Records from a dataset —
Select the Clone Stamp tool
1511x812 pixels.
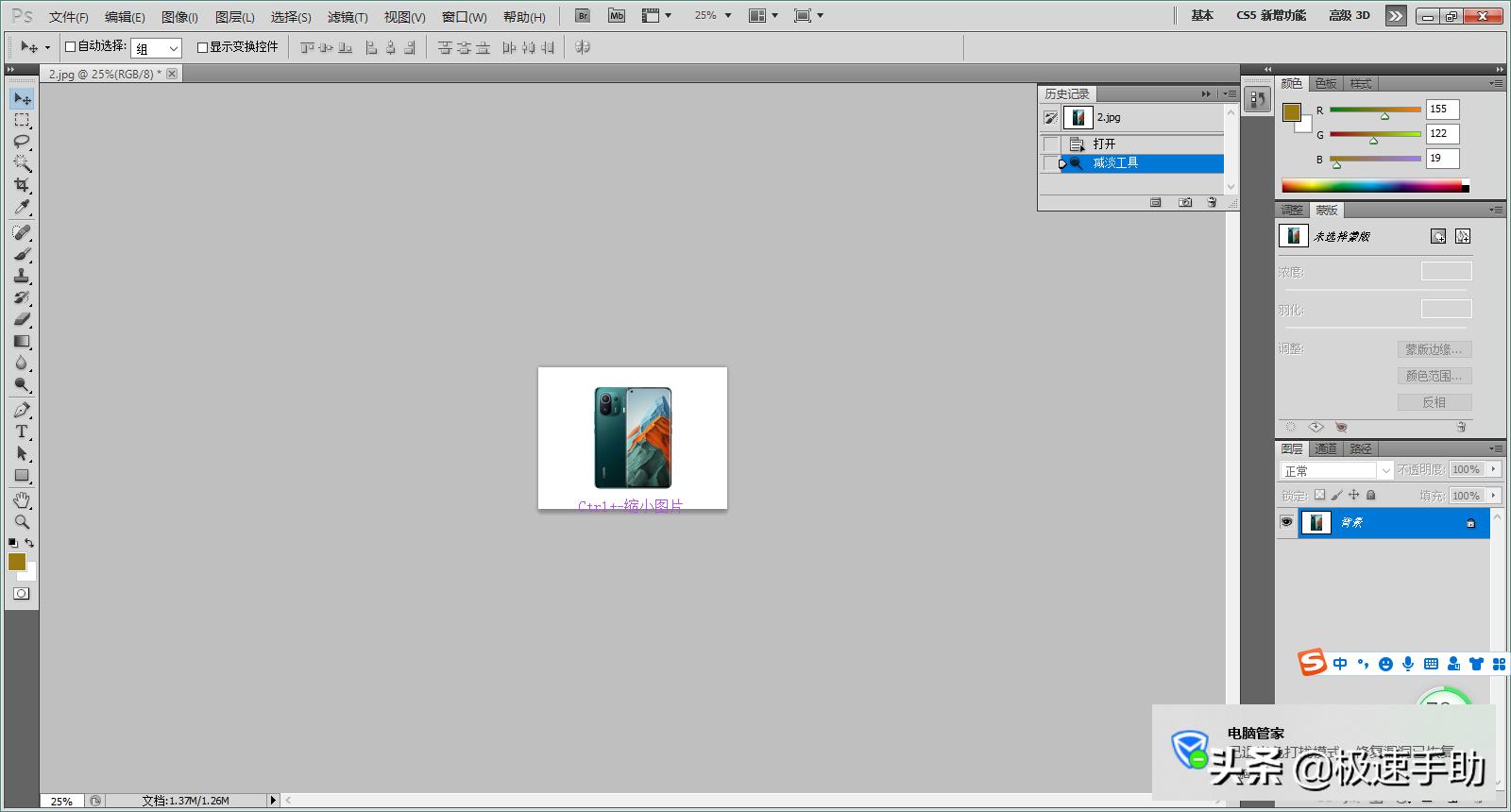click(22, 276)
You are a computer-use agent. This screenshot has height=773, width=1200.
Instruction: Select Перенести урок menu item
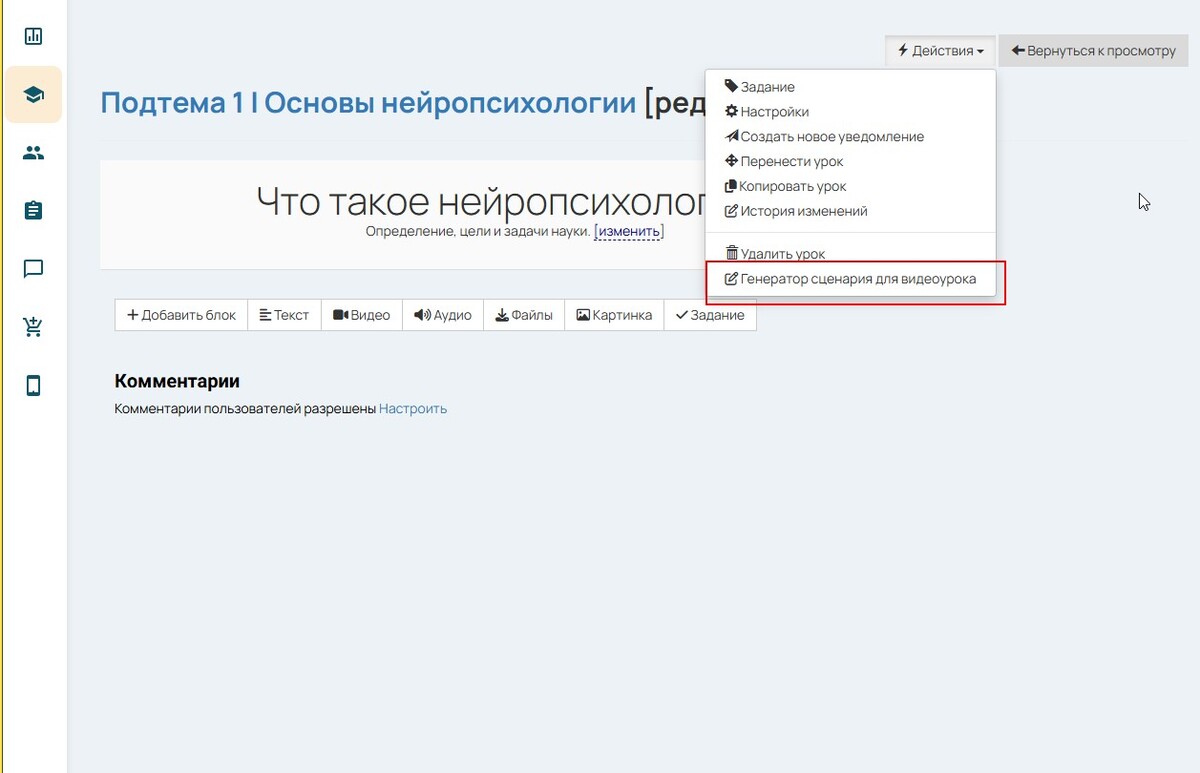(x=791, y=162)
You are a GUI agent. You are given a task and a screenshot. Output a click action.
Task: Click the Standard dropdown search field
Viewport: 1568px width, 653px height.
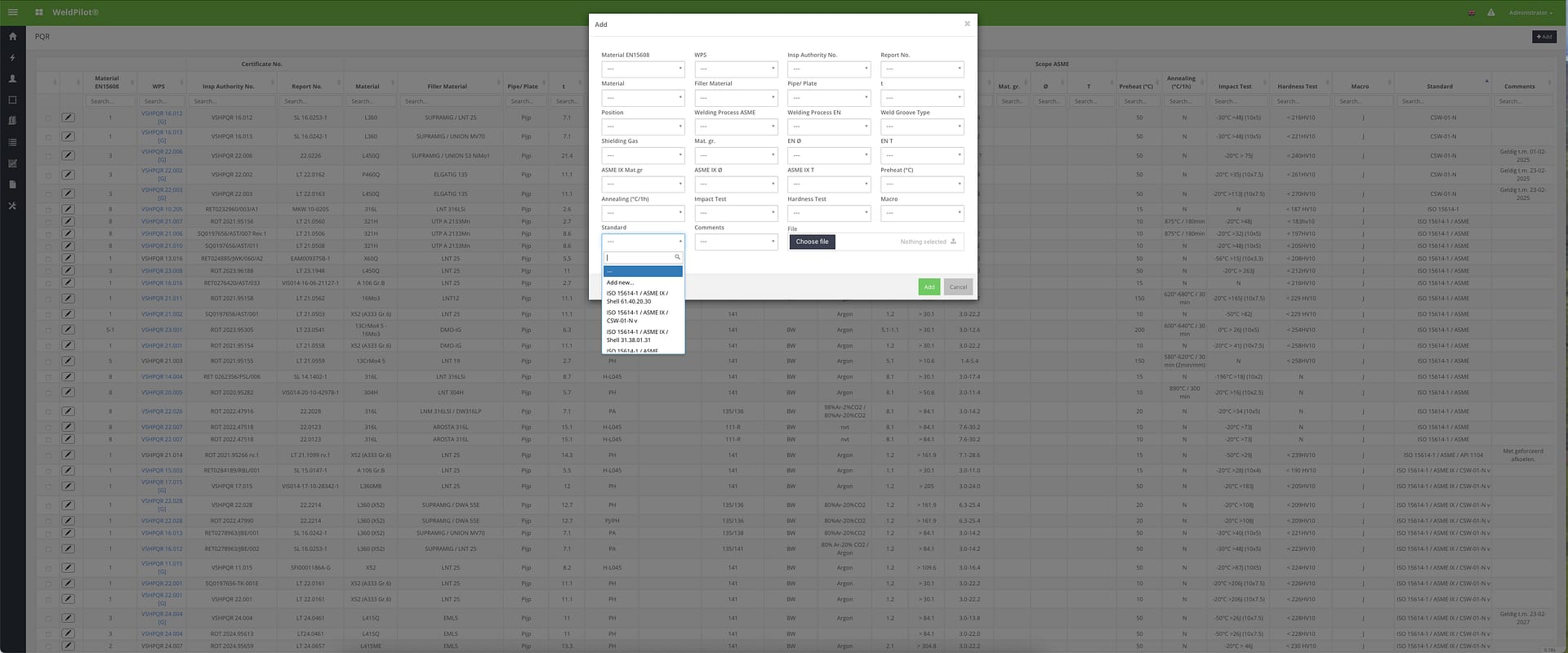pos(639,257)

Activity — Find the line with "Instruction: Select Перенести урок menu item". Return it and each line after it through the end of the data, exactly, without pictures.

Written solution —
Instruction: Select Перенести урок menu item
(x=791, y=162)
You are a GUI agent. You are given a task and a screenshot. Output a click action.
Task: Click the Standard dropdown search field
Viewport: 1568px width, 653px height.
pos(639,257)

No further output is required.